Il segreto del successo di Geox - se ne esiste uno - è proprio il tipo di offerta che proponeva: scarpe casual ma allo stesso tempo eleganti, realizzate in materiali premium e con una tecnologia che nessun altro brand del settore poteva vantare. La realtà di Polegato rappresentava un unicuum nel panorama italiano, grazie ad un approccio verso il settore e un uso della tecnologia che mancava in Italia e che lo avvicinava invece ai brand leader del mercato. Ad oggi l'azienda conta circa sessanta brevetti, di cui venti utilizzati in fase di progettazione e produzione.
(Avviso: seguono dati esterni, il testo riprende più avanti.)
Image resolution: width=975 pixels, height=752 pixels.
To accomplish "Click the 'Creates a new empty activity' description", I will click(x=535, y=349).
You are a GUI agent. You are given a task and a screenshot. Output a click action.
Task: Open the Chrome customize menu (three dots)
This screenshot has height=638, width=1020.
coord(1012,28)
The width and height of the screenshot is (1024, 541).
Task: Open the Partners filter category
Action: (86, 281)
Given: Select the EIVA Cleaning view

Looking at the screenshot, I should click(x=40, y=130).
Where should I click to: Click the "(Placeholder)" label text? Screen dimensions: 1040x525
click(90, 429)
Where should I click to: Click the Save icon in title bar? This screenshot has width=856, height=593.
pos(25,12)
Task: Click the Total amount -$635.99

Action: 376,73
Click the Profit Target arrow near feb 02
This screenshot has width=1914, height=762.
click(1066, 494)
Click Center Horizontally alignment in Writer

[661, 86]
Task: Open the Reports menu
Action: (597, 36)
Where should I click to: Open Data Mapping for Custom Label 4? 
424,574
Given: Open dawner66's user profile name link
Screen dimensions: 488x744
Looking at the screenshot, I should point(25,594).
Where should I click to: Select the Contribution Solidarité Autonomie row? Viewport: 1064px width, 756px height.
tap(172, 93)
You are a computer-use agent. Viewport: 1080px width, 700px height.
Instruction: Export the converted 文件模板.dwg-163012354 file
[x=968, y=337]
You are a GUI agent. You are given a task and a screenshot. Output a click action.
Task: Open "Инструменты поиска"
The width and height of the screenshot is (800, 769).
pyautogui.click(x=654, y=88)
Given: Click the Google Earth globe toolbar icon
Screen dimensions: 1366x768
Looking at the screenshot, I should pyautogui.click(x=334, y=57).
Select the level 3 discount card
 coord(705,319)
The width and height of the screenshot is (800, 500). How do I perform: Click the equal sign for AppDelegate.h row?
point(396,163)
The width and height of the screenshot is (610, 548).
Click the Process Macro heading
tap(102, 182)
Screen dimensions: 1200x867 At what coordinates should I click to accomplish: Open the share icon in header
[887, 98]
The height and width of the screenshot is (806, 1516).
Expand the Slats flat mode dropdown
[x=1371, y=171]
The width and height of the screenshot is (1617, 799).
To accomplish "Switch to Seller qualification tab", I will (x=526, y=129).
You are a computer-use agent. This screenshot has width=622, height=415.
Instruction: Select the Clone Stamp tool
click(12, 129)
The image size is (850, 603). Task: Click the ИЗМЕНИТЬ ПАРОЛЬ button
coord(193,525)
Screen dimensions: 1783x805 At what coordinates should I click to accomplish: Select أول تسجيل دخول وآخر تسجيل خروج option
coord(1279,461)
Complice una certa stagnazione creativa e il progressivo calo di interesse verso il brand, negli ultimi anni Geox non ha registrato lo stesso successo che poteva vantare a pochi anni dal suo debutto, una situazione aggravata ulteriormente dall'anno pandemico appena trascorso. Tra il 2017 e il 2018 al vertice di Geox si avvicendano tre diversi amministratori delegati (mentre Polegato resta azionista di maggioranza e presidente del brand), il sintomo di una situazione complicata, come raccontano anche gli ultimi dati diffusi dal brand. Geox ha chiuso il 2020 con ricavi in calo a 534,9 milioni di euro, in seguito ai mesi di chiusura e ad una nuova strategia di vendita. Il brand ha infatti in programma la chiusura definitiva di 110 store nel periodo 2021-23. Tra questi spicca la chiusura del flagship store milanese in via Torino. Nella geografia del brand l'Italia rappresenta il 23,4% dei ricavi, dati supportati soprattutto dall'online, che ha registrato un +79% nei ricavi. In generale Geox ha riportato risultati negativi su tutti i mercati ad eccezione della Cina, dove le vendite nei negozi diretti sono passate dal -50% del primo trimestre al +4% nel quarto trimestre, e della Russia, cresciuta del 5% negli ultimi tre mesi 2020. Come già dimostrato dal caso Topshop e dalla bancarotta di diversi storici department store americani, un modello di business basato sulla presenza fisica e quindi su un network di store sparsi in tutto il mondo è uscito profondamente indebolito dalla pandemia.
Oltre a puntare ad un modello di business più fluido e orientato verso il digitale, snellendo di parecchio la rete di store fisici, questo potrebbe essere il momento giusto per Geox per puntare ad un rinnovamento anche estetico, cogliendo le esigenze e i desideri di un mercato ormai saturo di sneaker, che si sta spostando verso un formal wear di qualità. Un formal wear che respira, forse.